DESCRIPTION OF THE TASK: After locating "You are a computer-use" in the listing below, copy that line and each one after it exactly, ending with the line that has "Task: Click the".

DATA FOR THIS TASK:
-----

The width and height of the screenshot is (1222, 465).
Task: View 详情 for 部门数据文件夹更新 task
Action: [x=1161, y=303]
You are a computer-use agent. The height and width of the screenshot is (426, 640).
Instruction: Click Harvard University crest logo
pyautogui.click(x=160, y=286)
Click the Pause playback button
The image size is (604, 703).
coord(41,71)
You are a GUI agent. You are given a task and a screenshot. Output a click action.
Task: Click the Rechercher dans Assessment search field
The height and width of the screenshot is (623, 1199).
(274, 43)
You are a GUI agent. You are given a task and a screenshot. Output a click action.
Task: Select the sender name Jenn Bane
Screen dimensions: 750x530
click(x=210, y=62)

-----

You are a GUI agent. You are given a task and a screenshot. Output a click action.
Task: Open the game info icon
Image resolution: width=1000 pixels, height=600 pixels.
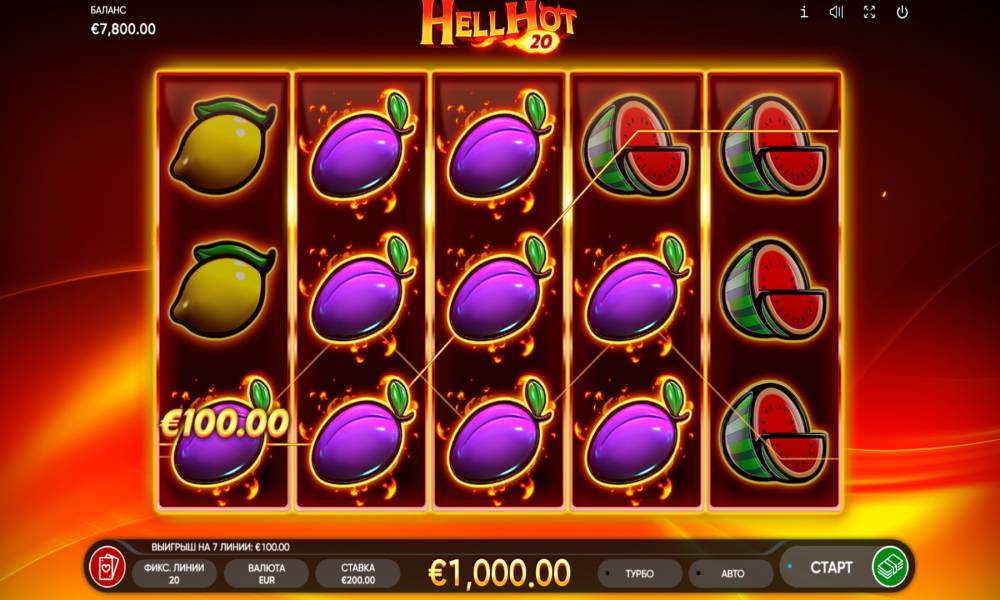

-----

RESULT:
You are a computer-use agent. The height and width of the screenshot is (426, 640).
Instruction: Click Harvard University crest logo
pyautogui.click(x=160, y=286)
Click the Pause playback button
The image size is (604, 703).
coord(41,71)
You are a GUI agent. You are given a task and a screenshot. Output a click action.
Task: Click the Rechercher dans Assessment search field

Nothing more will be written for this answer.